Board chair: Lynne mining 'off the table' after convincing referendum vote Tuesday
ONEIDA COUNTY - The Oneida County Board Chair used the term "off the table" to describe metallic mining in the town of Lynne going forward.

Nearly two-thirds of the county said "no" to mining exploration in an advisory referendum question on Tuesday.

The county board doesn't have to follow the wishes of voters in the referendum. But Chair Dave Hintz now calls the chances of the board moving forward on mining "remote."

"The answer was not yes. The answer was no," Hintz said Wednesday. "So, we will not go through that due diligence process, which means mining of the Lynne property is off the table, not on our agenda at this point."

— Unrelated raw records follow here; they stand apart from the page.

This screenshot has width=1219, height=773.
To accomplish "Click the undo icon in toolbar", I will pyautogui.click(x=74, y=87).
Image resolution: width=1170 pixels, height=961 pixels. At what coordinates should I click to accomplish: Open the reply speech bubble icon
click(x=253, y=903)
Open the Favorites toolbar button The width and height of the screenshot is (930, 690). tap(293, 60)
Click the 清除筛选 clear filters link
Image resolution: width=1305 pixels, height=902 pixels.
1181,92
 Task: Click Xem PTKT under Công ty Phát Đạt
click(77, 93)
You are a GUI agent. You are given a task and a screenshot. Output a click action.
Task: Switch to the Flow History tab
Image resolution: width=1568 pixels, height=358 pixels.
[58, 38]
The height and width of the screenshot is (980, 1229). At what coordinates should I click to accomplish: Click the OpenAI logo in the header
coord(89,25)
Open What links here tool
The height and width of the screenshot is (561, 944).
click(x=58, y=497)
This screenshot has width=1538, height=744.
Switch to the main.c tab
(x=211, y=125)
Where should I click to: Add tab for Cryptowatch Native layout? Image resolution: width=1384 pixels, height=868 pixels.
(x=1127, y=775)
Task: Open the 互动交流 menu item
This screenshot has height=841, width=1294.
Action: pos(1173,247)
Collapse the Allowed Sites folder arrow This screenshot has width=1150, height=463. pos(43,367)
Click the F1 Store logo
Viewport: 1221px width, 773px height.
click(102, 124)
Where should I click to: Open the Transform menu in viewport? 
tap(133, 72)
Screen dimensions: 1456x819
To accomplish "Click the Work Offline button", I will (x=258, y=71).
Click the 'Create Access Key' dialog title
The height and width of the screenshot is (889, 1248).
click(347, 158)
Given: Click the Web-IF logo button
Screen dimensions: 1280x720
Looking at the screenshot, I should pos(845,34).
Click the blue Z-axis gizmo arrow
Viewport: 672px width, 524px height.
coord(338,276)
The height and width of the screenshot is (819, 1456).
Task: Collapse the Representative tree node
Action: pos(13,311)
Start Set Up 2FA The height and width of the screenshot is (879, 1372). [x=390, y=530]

The Lynne ore deposit contains valuable minerals below county-owned land in western Oneida County. Mining companies have showed interest for years. But it's also near the Willow Flowage, a major water resource in the county.

This year, the county board put the referendum question asking about mining on the November ballot.

"We would like to put this thing to bed for quite a while," said Jeff Brown, a Lynne resident and member of the Protect the Willow anti-mining group.

Brown calls the group a team of political "rookies." But nearly 12,000 Oneida County voters agreed with the group's message on Tuesday. Sixty-two percent of the county voted "no."

"The people across the board, Republicans and Democrats, have said, 'It doesn't matter what party we're at, we don't want a mine in Oneida County on the county forest land,'" Brown said.

Hintz admitted the board could act against the wishes of the voters, but said it wasn't likely.

"I think it's a remote possibility. I do not give that a strong chance of success," he said.

"We don't have a social license to lease our public lands in the town of Lynne for mining. I hope that our county board will listen to what their constituency has made clear," said Pete Zambon, who handled communications and coordinated canvasses for Protect the Willow.

The Lac du Flambeau Tribe also fought hard for a "no" vote, on the ground and through television commercials.

"I think the people have spoken loud and clear," said tribal president Joseph Wildcat Sr. "A lot of the tribal community is happy, and also, I think, the residents of an area like the Willow. We're all trying to protect the resources."

Hintz said he was most impressed by the Oneida County turnout. More than 19,000 people voted on the mining question.